American TV plays games with the Games

July 31, 1996|By MIKE LITTWIN

THE OLYMPICS were coming. The Olympics were coming.

So I was leaving.

In my former life as a sportswriter, I had covered many Olympics. I knew the drill. Every four years, it's like the return of the Beatles, except all the music is straight out of "Chariots of Fire." So, by the way, is the slo-mo instant replay.

Don't get me wrong: I like the Olympics. I just can't stand the hype.

So determined was I to get away from it all, I escaped to far-away, exotic Canada. I picked out Vancouver, which is, for you geography buffs, way on the other side of Canada.

Mostly, I wanted to get away from NBC. Meaning, away from John Tesh, away from jingoism, away from runaway commercialism. (I didn't take my Visa card to Canada because they take American Express.)

Vancouver is a wonderful city. Like most Canadian cities, it's clean and safe. It's also got water and mountains and late-night coffee bars.

Best of all, Vancouver has Canadian TV, which, remarkably, seems to get along without John Tesh. Canada's Olympic coverage is everything America's coverage is not: down-home, unhyped. The graphics are simple. The interviews are not breathless. It's like watching the MacKenzie brothers, without the back bacon.

Sure, you get to hear more about Canadian athletes than you might ordinarily enjoy. And it helps if you're deeply into kayaking, as many Canadians seem to be, which may suggest something essential about the country.

On the other hand, Canadian TV has this weird concept: that for real-life drama, nothing beats showing events as they actually occur.

The Olympics are too big to go live all the time. If the Olympics are a circus, they've got way more than three rings, or even the Olympian five rings.

You pick your spots. You go to where the action looks the hottest. You hope you get it right. If you don't, you've always got tape.

The way I understand it, America invented live TV. But somewhere the technology must have broken down. Either that or NBC is shamelessly manipulating its audience. And, you know, baby-faced Bob Costas looks so honest, too.

Here's how it works, if you're sitting in a hotel room that brings you Canadian and American TV. All you need is a clicker and the will to stay inside on a beautiful day to watch television.

I'd watch Mary Slaney run on Canadian TV. And then, many hours later, I'd see her hyped, and then beaten, on NBC, which already knew she was going to lose. I hate myself for saying this, but the buildup may have been just a wee bit cynical.

NBC never tells you what's live and what's videotape. But when they show you beach volleyball at 11: 30 p.m. and there's a bright sun shining overhead, you get the idea. They're either playing over the Arctic Circle or we're back on Memorex.

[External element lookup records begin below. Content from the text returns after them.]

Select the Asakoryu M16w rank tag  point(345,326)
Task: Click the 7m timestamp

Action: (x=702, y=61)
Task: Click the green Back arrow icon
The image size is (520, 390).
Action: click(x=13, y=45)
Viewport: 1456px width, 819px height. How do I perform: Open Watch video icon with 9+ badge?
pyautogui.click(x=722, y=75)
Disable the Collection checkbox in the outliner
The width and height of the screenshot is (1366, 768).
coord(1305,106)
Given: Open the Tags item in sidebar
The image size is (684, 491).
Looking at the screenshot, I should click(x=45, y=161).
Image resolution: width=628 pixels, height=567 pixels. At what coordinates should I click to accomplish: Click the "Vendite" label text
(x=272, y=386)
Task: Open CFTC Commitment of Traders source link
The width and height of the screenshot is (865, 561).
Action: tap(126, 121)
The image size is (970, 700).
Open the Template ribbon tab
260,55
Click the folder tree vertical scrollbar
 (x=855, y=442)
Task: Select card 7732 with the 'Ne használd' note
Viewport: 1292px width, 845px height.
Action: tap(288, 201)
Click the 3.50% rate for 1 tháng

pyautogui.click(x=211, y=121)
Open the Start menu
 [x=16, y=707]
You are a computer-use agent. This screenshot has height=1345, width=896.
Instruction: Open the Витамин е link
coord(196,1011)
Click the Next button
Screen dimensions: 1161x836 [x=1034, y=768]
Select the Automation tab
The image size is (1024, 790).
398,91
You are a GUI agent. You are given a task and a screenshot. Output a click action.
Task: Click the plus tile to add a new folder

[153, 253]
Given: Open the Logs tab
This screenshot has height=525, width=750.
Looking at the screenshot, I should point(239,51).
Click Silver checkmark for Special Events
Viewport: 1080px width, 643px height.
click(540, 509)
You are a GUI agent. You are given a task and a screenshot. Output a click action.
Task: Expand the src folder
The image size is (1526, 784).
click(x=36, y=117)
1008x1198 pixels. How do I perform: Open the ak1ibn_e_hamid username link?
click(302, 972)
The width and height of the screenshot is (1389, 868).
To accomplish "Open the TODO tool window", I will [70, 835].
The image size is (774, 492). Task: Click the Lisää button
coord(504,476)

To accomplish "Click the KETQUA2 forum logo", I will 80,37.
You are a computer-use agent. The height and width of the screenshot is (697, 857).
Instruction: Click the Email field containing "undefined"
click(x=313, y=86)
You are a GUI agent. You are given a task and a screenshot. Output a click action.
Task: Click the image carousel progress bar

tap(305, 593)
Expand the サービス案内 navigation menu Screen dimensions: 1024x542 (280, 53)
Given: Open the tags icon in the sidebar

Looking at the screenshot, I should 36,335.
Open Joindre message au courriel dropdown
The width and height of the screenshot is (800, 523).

We know what's going on. The folks who run NBC pick out the great moments and then decide what we'd like to see. What we'd like to see, the TV boys have figured out, is Americans winning. We see Russian gymnasts falling off the bar. We see Americans hugging Bela Karolyi.

NBC brings us whitewater rafting and long features on brother and sister competitors, Americans of course. Both of them finish far out of the medal race. There's nothing wrong with the feature, except NBC already knew they were going to lose. And we didn't.

We can go on. And on. NBC sure has.

NBC didn't just decide to wrap itself in the flag. It's tattooed with Old Glory. The peacock is down to three colors -- red, white and blue.

Shameless nationalism? Pandering on a grand, Olympian scale?

Yeah, so what? Check the ratings. It's working.

You know, I thought we were a grown-up country. I thought we might just enjoy seeing the best athletes compete against one another. I thought, with the cold war over, that we might get past mindless nationalism.

Hey, just kidding. I knew better. I knew exactly how it would work, which is why I tried out the Canadians.

No wonder other countries are complaining. Daley Thompson, the great British decathlete, has been seen wearing a T-shirt, with a low-tech message. On the front, it says something about congratulating America for putting on a great Olympics -- great despite some glitches, great despite whoever planted a bomb to kill innocent people and tear a hole in the middle of the Olympics.

On the back of Thompson's T-shirt, it says: Pity about the TV coverage.

I read about it. I didn't see it on NBC.